Fix legal grid alignment, add game completion eval, benchmark improvements (#54)

thomas-schweich · web-flow · commit e73f6fff0299 · 2026-04-09T21:39:05.000-07:00
* Fix legal grid off-by-one, add game completion eval, benchmark improvements

Legal grid alignment fix:
- legal_grid from compute_legal_move_masks is aligned with move_ids (legal
  moves at position *before* each move), but the trainer checks it against
  targets which are shifted by one (target[ply] = move_ids[ply+1]). Shift
  the grid by one ply in create_validation_set so it aligns with targets.
  This was causing legal_move_rate to always report 0%.

Game completion eval:
- New compute_game_completion() walks each game ply-by-ply checking whether
  the model's argmax prediction is legal. Reports: game_completion_rate
  (fraction of games without any illegal move), avg_pct_completion (mean
  fraction completed before forfeit), avg_plies_to_forfeit.
- Computed on 64 val games at each eval_interval using dense token masks.

Benchmark improvements:
- CPU/RAM reporting now checks cgroup limits (v1 and v2) before falling
  back to /proc, so containers report their actual allocation instead of
  the host's full resources.
- Default warmup iterations bumped from 3 to 10 — torch.compile needs
  more iterations to fully optimize, inflating timed results otherwise.

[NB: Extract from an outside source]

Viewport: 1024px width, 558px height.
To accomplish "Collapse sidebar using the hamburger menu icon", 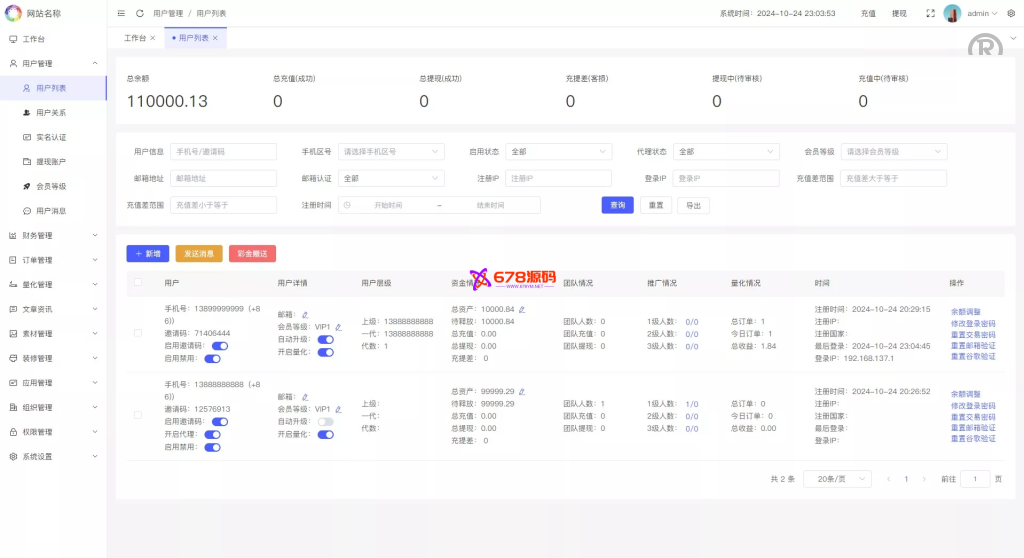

Theoretical ceiling script:
- Add --max-ply flag (was hardcoded to 255).

* Fix test to use targets as ground-truth preds after legal grid shift

The legal grid in create_validation_set is now shifted by one ply to
align with targets. The test was using input_ids as predictions, which
matched the old unshifted grid. Switch to targets.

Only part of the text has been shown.